The Kansas Policy Institute recently sponsored public forums featuring Matthew Ladner of the Goldwater Institute, who touted a Florida school "fix" that even he admitted is divisive ("Education researcher: Kan. can learn from Fla.," Jan. 26 Eagle).
Ladner admitted that Kansas students across all grades and categories perform better than their peers in the touted Florida system. This was based on Ladner's own "report card." Yet he advocates that Kansas adopt Florida ideas that would take tax dollars from the public schools through vouchers. Further, he wants to establish privately run charter schools, over which the public would have no control and no say regarding how tax money is used.
These ideas rest on glaring errors of analysis. The Kansas Policy Institute disregards basic reasons for Florida students' improvement: major class size reduction and not including the most challenging learners in test averages. It makes one wonder why it would mislead us.

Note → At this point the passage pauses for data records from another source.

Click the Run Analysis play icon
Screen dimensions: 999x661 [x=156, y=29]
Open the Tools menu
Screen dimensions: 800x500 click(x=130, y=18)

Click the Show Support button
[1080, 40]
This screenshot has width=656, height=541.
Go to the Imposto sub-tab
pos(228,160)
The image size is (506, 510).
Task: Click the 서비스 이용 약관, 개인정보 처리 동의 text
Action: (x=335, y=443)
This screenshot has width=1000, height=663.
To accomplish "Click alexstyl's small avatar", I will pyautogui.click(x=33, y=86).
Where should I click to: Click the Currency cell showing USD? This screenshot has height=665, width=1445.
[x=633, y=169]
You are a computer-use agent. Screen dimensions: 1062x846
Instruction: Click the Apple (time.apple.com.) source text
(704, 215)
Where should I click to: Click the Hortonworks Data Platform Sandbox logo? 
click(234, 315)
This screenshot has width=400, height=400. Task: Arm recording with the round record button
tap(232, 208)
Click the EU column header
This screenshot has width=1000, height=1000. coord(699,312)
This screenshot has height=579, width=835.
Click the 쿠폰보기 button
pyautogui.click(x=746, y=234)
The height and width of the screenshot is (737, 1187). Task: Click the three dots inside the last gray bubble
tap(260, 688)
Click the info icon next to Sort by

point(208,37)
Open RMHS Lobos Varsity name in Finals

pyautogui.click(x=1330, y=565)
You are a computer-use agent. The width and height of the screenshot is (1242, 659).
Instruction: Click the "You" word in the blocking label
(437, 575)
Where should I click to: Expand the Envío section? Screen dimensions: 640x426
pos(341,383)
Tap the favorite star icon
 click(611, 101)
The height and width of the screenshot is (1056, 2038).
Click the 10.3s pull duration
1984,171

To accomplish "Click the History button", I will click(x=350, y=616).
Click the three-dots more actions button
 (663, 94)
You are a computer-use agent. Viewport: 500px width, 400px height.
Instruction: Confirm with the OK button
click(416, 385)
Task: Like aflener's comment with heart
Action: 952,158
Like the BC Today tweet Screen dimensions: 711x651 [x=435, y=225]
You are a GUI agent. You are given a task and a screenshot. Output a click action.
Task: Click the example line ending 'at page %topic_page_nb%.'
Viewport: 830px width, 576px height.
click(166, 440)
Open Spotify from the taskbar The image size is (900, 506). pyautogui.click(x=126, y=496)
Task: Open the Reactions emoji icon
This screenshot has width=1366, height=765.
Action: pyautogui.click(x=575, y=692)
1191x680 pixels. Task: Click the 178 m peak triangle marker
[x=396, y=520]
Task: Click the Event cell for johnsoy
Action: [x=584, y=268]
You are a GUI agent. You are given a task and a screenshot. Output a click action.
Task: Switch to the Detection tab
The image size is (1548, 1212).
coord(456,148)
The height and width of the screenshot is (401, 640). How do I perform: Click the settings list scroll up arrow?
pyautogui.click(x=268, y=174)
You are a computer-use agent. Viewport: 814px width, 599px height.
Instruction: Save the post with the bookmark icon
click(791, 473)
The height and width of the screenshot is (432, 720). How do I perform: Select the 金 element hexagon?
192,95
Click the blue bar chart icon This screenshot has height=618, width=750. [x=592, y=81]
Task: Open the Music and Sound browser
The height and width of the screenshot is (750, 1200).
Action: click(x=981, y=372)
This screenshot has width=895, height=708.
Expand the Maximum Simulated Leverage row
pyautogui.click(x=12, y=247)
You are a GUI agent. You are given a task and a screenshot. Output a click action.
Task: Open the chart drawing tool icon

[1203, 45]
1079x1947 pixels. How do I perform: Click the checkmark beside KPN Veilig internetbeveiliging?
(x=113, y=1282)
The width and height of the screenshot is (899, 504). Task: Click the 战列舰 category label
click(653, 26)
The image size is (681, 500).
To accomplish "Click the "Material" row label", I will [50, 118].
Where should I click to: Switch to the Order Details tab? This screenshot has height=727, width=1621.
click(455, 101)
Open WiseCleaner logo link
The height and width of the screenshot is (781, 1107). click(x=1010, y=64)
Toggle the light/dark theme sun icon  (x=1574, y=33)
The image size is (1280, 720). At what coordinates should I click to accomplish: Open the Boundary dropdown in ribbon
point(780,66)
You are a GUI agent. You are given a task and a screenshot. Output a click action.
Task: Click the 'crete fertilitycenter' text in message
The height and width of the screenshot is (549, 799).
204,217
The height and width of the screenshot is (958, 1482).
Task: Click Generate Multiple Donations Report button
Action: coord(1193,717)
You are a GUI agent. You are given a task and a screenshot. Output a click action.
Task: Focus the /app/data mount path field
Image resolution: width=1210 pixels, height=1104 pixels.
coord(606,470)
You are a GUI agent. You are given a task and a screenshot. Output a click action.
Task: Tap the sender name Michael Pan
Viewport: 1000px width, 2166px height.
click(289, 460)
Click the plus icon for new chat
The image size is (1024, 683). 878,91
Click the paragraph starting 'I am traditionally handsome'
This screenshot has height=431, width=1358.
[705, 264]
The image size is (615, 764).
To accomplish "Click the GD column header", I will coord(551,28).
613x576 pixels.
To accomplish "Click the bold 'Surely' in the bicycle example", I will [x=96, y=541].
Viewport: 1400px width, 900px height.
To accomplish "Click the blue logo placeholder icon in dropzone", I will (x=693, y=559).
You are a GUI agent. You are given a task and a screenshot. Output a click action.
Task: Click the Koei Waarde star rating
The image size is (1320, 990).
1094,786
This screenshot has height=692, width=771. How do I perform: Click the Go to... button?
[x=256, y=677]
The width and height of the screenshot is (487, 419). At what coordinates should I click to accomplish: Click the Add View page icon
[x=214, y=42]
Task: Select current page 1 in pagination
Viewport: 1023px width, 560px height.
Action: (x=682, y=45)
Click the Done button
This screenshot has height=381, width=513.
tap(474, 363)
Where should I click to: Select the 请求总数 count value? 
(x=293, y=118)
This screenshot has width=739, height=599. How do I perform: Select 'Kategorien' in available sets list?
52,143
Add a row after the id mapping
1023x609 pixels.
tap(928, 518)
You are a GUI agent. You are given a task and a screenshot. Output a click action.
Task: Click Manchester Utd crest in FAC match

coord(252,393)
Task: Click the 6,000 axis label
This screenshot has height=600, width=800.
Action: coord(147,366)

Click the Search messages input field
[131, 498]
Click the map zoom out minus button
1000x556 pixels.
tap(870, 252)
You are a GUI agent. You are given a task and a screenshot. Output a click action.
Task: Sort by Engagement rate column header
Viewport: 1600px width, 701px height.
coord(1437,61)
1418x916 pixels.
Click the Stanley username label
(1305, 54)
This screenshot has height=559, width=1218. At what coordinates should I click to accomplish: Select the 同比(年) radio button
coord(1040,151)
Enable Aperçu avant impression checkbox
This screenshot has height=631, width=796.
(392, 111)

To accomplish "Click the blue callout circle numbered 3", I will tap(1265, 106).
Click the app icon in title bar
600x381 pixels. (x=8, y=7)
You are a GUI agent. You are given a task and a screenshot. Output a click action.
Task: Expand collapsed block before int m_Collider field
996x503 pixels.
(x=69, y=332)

In a recent commentary in the Topeka Capital-Journal, institute president Dave Trabert insinuated that the teachers who belong to the Kansas National Education Association are uncomfortable talking about ideas that might help the students we teach every day.
For years, Kansas NEA members have advocated for transforming our schools so that our Kansas kids have the skills and knowledge necessary to compete with students across the country and around the world. We are leaders in finding new ways to integrate the latest technology into our teaching. Kansas NEA members partner with school boards and local communities every day to make public schools great for every child.
How dare Trabert say that we are afraid of controversial ideas? We make and stand by our decisions every day, decisions that affect students and their families, the economic health of our communities and the future of our state.